Well here's another cook that did a complete 180 on me, but I have to say it was a delicious detour.  On Tuesday, I had two chicken breasts pulled out to thaw.  My original plan was to make TallBM's peri peri chicken since I just picked up a bottle of Nandos.

 After I seasoned the chicken with SPOG, I went outside to light the grill.  I opened the lid and heard a thud...needless to say, it was the rusty bottom that fell out. (WTF!) I ended up vacuum sealing the chicken after it was seasoned and I threw it in the fridge.

The grill is toast.  Plan B's dinner was a pepper and egg sandwich.

Today I pulled the chicken out and threw them in the SV at 150 for 1hr and 20 minutes.  Once the chicken was finished, I served it over a bed of lettuce with roasted corn, black beans, tortilla strips and Honey Chipotle dressing.
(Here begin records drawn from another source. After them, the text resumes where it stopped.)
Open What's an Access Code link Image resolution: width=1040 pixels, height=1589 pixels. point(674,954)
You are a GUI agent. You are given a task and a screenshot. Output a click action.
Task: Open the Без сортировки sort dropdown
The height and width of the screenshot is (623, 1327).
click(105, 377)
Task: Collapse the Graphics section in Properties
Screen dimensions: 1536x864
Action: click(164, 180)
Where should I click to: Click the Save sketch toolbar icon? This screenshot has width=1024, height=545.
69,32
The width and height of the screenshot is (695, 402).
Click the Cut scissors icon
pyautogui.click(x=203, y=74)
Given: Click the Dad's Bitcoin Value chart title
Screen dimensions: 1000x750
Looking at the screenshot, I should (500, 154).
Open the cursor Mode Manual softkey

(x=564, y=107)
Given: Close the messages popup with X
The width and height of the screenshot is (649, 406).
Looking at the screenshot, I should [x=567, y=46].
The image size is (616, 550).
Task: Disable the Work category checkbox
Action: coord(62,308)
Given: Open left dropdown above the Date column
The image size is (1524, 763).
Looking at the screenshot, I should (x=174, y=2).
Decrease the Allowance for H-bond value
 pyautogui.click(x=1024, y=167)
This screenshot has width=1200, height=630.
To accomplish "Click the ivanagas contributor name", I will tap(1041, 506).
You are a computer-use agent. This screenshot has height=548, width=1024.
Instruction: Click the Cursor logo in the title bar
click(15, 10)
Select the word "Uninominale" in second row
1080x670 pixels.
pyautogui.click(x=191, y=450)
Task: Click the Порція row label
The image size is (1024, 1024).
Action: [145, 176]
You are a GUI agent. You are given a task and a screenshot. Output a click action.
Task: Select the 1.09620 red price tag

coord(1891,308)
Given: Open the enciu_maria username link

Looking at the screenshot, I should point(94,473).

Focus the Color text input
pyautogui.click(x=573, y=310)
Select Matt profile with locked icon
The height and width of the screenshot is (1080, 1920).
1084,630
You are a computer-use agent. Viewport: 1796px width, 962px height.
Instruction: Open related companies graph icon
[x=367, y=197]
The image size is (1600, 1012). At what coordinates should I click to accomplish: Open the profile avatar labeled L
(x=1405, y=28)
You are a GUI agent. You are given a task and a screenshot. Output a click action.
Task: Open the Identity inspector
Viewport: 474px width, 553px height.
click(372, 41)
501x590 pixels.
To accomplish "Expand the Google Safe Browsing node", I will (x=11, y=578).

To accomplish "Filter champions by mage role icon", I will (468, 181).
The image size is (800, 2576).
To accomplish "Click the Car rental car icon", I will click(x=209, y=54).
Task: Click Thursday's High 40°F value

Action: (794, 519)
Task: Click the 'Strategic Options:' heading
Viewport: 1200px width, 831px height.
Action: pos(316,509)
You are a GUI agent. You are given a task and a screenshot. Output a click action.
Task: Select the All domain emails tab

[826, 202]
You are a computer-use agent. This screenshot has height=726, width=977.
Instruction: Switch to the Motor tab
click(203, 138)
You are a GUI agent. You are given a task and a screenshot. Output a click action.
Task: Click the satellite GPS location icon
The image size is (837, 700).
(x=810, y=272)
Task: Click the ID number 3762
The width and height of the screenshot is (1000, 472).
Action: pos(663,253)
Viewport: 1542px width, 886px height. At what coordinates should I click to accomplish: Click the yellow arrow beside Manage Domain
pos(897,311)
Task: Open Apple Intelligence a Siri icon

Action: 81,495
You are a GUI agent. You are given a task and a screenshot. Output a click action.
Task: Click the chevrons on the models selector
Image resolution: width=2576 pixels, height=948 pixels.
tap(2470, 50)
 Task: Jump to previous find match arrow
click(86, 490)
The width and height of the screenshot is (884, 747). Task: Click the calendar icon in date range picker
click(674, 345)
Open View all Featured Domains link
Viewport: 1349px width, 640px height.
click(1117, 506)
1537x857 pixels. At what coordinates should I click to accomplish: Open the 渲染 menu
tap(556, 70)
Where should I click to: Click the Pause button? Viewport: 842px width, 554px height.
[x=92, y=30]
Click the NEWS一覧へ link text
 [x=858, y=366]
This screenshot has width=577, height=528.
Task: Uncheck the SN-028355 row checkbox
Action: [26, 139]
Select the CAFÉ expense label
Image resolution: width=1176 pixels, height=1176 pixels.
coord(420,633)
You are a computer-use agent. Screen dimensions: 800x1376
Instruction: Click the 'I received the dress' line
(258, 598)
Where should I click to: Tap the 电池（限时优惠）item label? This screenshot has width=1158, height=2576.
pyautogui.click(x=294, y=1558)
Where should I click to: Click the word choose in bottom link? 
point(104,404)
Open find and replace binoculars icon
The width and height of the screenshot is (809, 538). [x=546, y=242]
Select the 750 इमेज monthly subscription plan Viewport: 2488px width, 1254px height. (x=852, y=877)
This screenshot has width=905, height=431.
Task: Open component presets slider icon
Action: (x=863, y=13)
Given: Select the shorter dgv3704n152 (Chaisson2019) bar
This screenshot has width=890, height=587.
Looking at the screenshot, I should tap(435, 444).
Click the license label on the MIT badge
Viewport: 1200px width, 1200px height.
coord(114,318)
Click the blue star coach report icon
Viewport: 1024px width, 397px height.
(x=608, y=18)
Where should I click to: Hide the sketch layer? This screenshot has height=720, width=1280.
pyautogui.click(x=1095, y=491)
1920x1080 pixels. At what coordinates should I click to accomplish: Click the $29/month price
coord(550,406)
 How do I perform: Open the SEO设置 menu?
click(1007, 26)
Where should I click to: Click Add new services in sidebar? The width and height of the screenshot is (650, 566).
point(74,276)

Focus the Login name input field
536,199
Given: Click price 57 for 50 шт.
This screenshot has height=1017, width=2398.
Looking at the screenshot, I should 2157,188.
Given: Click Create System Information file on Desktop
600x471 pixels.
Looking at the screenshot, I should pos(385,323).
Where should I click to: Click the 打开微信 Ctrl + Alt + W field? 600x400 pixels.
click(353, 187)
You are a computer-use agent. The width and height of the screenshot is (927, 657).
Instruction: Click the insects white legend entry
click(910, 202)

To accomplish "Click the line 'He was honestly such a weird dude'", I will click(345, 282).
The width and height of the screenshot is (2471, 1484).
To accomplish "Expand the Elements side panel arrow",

Overall it was an excellent dinner. The dressing was awesome. Here’s the recipe from One Upon a Chef:

6 tablespoons red wine vinegar
1/4 cup honey 
3/4 cup vegetable oil
1/2 teaspoon dried oregano

1-1/2 teaspoons salt
1/2 teaspoon ground black pepper
2 chipotle peppers in adobo sauce
2 small garlic cloves, roughly chopped
I throw the chipotle peppers and garlic in the blender first so there’s no large pieces. Then I add the remaining ingredients and blend until smooth.

Now for some pics:

Chicken out of the bath (150F @ 1hr 20min.)












IMG_0301.JPG



__ xray
__ May 18, 2017






A quick sear.












IMG_0302.JPG



__ xray
__ May 18, 2017






The finished salad. I'll definitely make this again!












IMG_0304.JPG



__ xray
__ May 18, 2017


















IMG_0305.JPG



__ xray
__ May 18, 2017


----------



## dirtsailor2003 (May 18, 2017)

Looks like a tasty save!


----------



## SmokinAl (May 19, 2017)

It looks fantastic!

I think SV chicken breasts are the best way to cook them!

Al


----------



## xray (May 19, 2017)

dirtsailor2003 said:


> Looks like a tasty save!






SmokinAl said:


> It looks fantastic!
> 
> I think SV chicken breasts are the best way to cook them!
> 
> Al



Thank you guys!  I agree, SV chicken breast is great.  There's no fussing and tending over it.  I was shopping for a new grill while it cooked lol


----------